Wer ist am kostengünstigsten? Wer hat die Gruppen am vollsten? Wer überlebt mit den geringer werdenden Mitteln? Das wird aus der puren Not und dem gewollten Gegeneinander der Träger die bittere Realität sein. Es wird eine Realität sein zulasten der Kinder, deren Eltern sich keine bessere, keine teurere Einrichtung leisten können. Es gibt schon die Diskussionen, liebe Kolleginnen und Kollegen, über private Anbieter ohne öffentliche Förderung. Ich bin gespannt, wie die dann auch hier in Thüringen geführt wird.

All diese Beispiele, liebe Kolleginnen und Kollegen, sollten nur ein kleiner Ausschnitt dessen sein, was sich derzeit in den Kindergärten in den Städten und Gemeinden ganz Thüringens abspielt. Die Landesregierung weiß genau, dass Elternbeiträge auch künftig landesweit bei vielen Trägern steigen werden; sie weiß genau, dass die Kommunen erheblich mehr belastet werden. Wir stehen erst am Beginn dieser Entwicklung und wir werden schnell den Abbau von Personal, Kürzung von Betreuungszeiten, schlechtere Entlohnung der Erzieherinnen und die Vergrößerung von Gruppen erleben. Mittlerweile werden die Einrichtungen nämlich nicht nur gefüllt, sondern sie werden überfüllt.

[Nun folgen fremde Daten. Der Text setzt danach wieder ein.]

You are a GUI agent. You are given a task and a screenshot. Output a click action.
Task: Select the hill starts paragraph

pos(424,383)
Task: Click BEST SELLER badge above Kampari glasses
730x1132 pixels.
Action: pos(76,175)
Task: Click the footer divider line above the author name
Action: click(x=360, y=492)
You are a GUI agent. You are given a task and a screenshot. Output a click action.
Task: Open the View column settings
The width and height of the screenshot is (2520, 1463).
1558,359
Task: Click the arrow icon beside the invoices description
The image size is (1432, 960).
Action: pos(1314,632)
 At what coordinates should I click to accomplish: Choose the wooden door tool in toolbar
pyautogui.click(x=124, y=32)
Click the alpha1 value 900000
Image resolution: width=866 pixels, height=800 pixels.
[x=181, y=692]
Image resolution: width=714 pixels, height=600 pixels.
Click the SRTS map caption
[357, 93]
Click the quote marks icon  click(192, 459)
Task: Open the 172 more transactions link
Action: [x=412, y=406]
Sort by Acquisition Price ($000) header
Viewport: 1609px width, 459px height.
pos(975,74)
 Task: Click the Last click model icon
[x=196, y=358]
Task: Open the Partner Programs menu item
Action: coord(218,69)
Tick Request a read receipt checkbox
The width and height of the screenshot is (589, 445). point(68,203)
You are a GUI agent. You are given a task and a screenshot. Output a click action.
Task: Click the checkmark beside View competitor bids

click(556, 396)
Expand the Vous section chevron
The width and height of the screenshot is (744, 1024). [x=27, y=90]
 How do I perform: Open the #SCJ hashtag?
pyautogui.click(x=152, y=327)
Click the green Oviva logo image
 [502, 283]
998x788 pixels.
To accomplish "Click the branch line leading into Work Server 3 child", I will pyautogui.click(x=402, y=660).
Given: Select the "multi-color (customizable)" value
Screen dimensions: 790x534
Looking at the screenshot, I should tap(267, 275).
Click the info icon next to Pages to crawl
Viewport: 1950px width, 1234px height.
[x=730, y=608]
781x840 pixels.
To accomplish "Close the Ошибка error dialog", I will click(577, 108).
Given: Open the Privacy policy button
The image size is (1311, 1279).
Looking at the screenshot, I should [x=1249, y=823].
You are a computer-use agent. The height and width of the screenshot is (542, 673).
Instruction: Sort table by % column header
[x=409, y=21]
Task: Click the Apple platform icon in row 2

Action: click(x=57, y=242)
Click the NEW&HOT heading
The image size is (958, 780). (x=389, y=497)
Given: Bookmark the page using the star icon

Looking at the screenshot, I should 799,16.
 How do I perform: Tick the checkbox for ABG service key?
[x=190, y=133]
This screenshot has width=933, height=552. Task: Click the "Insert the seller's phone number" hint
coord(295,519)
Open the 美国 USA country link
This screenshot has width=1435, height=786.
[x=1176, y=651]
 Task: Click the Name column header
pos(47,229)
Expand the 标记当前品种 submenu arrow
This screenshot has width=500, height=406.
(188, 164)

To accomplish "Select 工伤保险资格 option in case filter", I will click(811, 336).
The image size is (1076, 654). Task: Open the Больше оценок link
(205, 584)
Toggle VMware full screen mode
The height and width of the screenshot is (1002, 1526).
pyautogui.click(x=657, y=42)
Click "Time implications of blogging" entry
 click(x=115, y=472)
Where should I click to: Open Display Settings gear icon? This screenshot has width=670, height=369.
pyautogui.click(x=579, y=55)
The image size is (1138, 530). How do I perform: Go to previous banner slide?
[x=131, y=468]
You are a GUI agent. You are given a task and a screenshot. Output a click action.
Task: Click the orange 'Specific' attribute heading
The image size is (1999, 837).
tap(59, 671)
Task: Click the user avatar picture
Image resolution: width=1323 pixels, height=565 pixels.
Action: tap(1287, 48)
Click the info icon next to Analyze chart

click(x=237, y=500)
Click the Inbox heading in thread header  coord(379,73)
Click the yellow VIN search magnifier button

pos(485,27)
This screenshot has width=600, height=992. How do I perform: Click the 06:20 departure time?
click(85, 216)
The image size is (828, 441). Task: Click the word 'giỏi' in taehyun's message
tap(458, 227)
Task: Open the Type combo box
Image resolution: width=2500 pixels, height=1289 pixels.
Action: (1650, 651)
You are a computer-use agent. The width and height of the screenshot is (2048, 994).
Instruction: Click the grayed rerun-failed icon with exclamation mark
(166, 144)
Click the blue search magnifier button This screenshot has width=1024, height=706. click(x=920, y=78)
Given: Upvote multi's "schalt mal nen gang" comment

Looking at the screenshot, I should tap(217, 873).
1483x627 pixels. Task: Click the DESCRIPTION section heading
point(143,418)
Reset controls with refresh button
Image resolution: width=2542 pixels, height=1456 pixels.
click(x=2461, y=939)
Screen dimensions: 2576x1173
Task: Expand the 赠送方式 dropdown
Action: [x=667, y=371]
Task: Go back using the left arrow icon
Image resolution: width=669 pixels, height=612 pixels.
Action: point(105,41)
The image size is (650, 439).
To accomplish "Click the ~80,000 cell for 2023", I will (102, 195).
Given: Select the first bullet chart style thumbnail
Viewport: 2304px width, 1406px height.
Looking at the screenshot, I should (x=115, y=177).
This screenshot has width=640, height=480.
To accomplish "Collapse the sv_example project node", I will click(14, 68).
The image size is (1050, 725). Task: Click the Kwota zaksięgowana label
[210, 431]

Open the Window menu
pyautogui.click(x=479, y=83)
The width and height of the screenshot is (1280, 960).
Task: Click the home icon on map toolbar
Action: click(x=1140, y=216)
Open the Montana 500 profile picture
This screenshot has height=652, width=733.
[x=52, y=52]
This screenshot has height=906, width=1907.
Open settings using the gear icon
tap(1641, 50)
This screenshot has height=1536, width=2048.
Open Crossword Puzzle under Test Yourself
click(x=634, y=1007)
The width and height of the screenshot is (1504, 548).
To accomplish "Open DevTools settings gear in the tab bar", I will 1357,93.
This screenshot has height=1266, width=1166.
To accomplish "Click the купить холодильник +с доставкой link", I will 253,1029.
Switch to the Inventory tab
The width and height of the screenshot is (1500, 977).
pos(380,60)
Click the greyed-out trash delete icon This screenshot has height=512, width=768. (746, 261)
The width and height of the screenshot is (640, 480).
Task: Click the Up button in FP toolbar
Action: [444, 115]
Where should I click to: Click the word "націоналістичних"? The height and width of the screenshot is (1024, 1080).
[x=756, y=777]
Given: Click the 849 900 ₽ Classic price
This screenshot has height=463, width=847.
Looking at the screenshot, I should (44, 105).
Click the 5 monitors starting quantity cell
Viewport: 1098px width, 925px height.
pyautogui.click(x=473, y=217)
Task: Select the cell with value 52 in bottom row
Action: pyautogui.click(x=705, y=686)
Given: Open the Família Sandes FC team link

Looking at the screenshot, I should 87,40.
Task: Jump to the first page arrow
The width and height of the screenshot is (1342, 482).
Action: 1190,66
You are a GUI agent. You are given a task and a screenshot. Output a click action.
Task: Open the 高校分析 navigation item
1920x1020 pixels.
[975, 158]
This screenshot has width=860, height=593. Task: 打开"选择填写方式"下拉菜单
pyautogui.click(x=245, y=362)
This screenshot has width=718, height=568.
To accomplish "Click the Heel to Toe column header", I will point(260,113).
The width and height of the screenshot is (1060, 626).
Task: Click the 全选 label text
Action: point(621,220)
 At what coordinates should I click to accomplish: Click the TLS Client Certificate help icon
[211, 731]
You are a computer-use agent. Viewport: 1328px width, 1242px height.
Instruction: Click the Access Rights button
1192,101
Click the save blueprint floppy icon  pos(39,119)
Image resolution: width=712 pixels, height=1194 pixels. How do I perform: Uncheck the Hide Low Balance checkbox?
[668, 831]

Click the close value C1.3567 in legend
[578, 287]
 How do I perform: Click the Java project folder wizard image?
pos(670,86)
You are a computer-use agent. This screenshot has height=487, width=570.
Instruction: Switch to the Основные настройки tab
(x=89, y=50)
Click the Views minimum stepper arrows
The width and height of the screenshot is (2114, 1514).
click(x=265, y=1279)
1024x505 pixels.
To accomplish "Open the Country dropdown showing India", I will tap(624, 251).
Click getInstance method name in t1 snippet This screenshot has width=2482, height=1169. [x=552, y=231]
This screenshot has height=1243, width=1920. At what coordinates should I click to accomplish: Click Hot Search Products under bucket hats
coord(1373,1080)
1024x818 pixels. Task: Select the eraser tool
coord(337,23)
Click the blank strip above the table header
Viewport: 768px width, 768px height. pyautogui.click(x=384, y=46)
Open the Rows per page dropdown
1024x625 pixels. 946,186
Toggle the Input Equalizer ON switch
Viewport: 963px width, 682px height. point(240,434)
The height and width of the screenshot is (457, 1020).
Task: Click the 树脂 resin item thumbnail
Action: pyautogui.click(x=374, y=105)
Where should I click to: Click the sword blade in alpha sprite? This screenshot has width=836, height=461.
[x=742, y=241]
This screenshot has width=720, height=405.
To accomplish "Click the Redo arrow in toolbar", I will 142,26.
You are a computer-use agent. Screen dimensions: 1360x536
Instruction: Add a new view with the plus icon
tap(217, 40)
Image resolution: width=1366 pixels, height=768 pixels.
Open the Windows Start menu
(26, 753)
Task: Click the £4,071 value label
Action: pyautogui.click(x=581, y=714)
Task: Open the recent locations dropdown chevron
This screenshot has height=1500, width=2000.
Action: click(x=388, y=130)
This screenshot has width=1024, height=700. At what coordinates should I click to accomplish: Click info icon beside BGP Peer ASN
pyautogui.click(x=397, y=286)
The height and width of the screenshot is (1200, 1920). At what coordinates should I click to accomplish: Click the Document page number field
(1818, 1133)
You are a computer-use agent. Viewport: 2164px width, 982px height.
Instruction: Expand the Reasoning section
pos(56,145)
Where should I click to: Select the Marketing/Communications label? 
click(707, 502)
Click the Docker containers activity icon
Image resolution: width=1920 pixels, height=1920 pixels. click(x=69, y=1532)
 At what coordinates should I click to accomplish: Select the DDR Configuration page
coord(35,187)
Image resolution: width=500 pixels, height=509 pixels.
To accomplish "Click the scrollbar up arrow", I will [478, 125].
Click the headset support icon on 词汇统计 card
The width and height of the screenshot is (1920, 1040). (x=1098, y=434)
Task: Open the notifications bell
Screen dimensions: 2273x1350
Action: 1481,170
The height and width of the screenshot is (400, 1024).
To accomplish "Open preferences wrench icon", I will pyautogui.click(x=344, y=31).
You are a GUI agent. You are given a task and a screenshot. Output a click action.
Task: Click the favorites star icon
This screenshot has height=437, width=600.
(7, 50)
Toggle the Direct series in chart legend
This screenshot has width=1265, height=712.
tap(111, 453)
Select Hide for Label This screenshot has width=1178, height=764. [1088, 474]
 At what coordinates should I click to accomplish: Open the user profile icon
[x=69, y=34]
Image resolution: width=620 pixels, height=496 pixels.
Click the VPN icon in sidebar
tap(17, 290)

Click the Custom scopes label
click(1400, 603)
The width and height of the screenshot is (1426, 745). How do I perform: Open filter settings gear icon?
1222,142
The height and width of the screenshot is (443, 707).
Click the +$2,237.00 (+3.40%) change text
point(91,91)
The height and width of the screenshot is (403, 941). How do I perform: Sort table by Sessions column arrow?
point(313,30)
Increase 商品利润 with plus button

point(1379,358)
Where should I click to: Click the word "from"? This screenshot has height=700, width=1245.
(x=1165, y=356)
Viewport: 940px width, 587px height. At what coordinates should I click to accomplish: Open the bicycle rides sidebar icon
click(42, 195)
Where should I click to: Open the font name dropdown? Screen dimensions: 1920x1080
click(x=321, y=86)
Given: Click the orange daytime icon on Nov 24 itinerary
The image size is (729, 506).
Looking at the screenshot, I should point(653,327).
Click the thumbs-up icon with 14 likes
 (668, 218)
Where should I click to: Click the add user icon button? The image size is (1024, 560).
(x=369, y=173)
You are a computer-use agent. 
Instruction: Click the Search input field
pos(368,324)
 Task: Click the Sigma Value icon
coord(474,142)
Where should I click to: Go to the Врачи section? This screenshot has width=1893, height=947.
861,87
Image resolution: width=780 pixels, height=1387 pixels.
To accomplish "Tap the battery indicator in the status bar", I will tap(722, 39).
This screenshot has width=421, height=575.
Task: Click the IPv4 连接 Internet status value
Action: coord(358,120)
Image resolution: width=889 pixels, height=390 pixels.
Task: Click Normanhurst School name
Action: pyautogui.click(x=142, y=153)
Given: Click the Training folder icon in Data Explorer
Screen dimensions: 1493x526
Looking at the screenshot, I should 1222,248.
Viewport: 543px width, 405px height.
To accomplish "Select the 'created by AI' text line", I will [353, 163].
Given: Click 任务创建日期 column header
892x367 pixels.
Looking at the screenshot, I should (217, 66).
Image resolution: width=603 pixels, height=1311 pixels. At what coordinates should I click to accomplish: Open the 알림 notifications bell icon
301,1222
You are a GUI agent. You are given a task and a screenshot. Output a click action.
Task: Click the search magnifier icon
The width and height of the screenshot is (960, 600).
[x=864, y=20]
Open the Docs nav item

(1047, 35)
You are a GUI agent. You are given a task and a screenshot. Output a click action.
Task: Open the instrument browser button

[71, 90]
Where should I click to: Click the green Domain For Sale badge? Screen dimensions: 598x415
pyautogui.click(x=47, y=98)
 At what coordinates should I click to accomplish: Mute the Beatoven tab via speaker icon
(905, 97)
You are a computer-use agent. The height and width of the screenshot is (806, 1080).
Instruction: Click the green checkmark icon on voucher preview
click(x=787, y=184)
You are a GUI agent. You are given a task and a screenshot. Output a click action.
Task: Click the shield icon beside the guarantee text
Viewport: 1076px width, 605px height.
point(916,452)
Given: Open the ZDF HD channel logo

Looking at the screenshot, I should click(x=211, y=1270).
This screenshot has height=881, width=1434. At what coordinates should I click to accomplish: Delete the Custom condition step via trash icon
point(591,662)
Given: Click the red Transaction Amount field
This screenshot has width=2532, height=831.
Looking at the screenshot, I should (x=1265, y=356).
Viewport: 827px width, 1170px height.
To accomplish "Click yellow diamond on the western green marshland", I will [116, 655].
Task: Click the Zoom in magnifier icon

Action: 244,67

Vielleicht noch einmal kurz zwei Sätze zum Beispiel Erfurt. Der Kollege Panse behauptet ja nach wie vor, Erfurt hätte immer gut geplant und sei deshalb kaum von Auswirkungen der Familienoffensive betroffen. Im Übrigen wissen wir natürlich auch, dass es in den Regionen unterschiedlich ist. Aber Erfurt hat immer knapp an der Grenze des gerade noch Möglichen kalkuliert, deshalb hat Erfurt auch keinen Platz für Zugezogene oder andere unvorhergesehene Fälle. Aber was passiert mit diesen Kindern? Die Lösung ist einfach: Zwei bis drei Kinder in jede der rund 90 Einrichtungen mehr, natürlich ohne Bezahlung; aber wenn man es mal durchrechnet, bei nur zwei Kindern mal 90 Einrichtungen sind das 180 Kinder, also rund 10 Gruppen. So kann man natürlich dann auch dieses Gesetz umsetzen und genau das zeichnet sich in Erfurt ab. Kindergärten werden nicht nur bis auf den letzten Platz gefüllt, sondern über den letzten Platz hinaus gefüllt. Das wird natürlich Herr Panse auch nicht zugeben, aber Ihr heimlicher Lehrplan funktioniert schon noch eine Weile und wird

noch nicht ganz so offenkundig. Schließlich wird damit auch die Konkurrenz der Träger geschürt, und zwar nicht die pädagogische Konkurrenz, sondern die betriebswirtschaftliche. So etwas, liebe Kolleginnen und Kollegen, führt in Sozial- und Bildungseinrichtungen immer zum schleichenden Qualitätsverlust, aber es dauert natürlich noch ein wenig, bis dieses alles offensichtlich wird.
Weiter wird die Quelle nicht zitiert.